Concerns growing over spike in cybersecurity incidents in Canada
Posted January 12, 2023 1:55 pm.
Last Updated January 12, 2023 2:18 pm.
Concern is growing over cybersecurity attacks with many businesses and government organizations targeted in recent weeks, including SickKids hospital and more recently, the LCBO.
The head of engineering for cybersecurity firm Check Point Canada, Robert Falzon, said it’s resulting in millions of dollars in losses. “It’s getting more attention because of the nature of them and how frightening some of them truly are actually.”
Statistics Canada says that Canadian businesses that were impacted by cybersecurity attacks spent over $600 million to recover from the incidents in 2021. Numbers for 2022 have not been released at this point.
“We’ve seen already at organizations in the past few years hit by cyber attacks where the loss of data was leaked. People are less likely wanting to do business with that organization because they fear they’re not taking the necessary precautions with their personal information,” said Falzon.
The most recent company reporting a cyber breach was the LCBO on Wednesday.
In a statement today, the LCBO says customers who provided personal information on check-out pages on its website and proceeded to its payment page between Jan. 5 and Jan. 10 may have had their information compromised.
It says that could include names, email and mailing addresses, and credit card information.
This particular incident comes after SickKids hospital experienced a ransomware attack in December forcing it to operate in what they call a “Code Grey.” Since then, the hospital said it had restored about 80 per cent of its priority systems.
“Healthcare is a challenge based on the fact that it’s such a critical infrastructure in the case of the attacks we saw last week at SickKids hospital. It really hits home because this is a family issue now,” explained Falzon.
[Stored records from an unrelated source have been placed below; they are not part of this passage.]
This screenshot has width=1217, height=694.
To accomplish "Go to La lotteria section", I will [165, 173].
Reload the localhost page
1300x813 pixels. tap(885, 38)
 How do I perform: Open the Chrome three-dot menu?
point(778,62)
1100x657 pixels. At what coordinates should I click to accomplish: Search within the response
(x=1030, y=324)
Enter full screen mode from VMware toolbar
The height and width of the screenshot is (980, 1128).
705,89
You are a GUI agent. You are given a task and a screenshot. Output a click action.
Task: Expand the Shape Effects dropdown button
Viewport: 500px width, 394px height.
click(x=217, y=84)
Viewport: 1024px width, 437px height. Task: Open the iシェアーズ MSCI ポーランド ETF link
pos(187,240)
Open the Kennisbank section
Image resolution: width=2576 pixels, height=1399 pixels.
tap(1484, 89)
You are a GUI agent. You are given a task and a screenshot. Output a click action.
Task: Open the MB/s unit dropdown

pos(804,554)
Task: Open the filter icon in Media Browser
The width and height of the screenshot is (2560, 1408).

He said cyber crimes have become easier to carry out due to AI applications like ChatGPT.
“This is enabling someone who knows virtually nothing about coding to ask an artificial intelligence engine to create a script to attack someone and it will actually generate script that is useable and can be deployed by someone with not enough knowledge as you would expect,” shared Falzon.
CEO of cybersecurity firm Cypher, Daniel Tobok, said another key reason cybersecurity attacks are on the rise is because many of those who are carrying them out are committing these crimes outside of the Canadian jurisdiction and can’t be brought to justice by local law enforcement or legislation.
“We have to create new legislation of how we’re going to deal with these particular threat actors where 98 per cent jurisdictional alliances operate outside our jurisdictional reach. We have to create global alliances with law enforcement and governments,” said Tobok.
Tobok add these companies should be investing in encryption software as well.
“We got a start encrypting data on our servers, the organizations that actually are holding citizen data have to come up with a plan so that the data that they hold that resides on their servers is actually encrypted and safeguarded.”
In terms of prevention, Falzon said education is key and be sure that firmware and software are all up to date.
Experts say larger companies should consider switching from a detection to a prevention strategy, helping get companies ahead of these ever-changing crimes.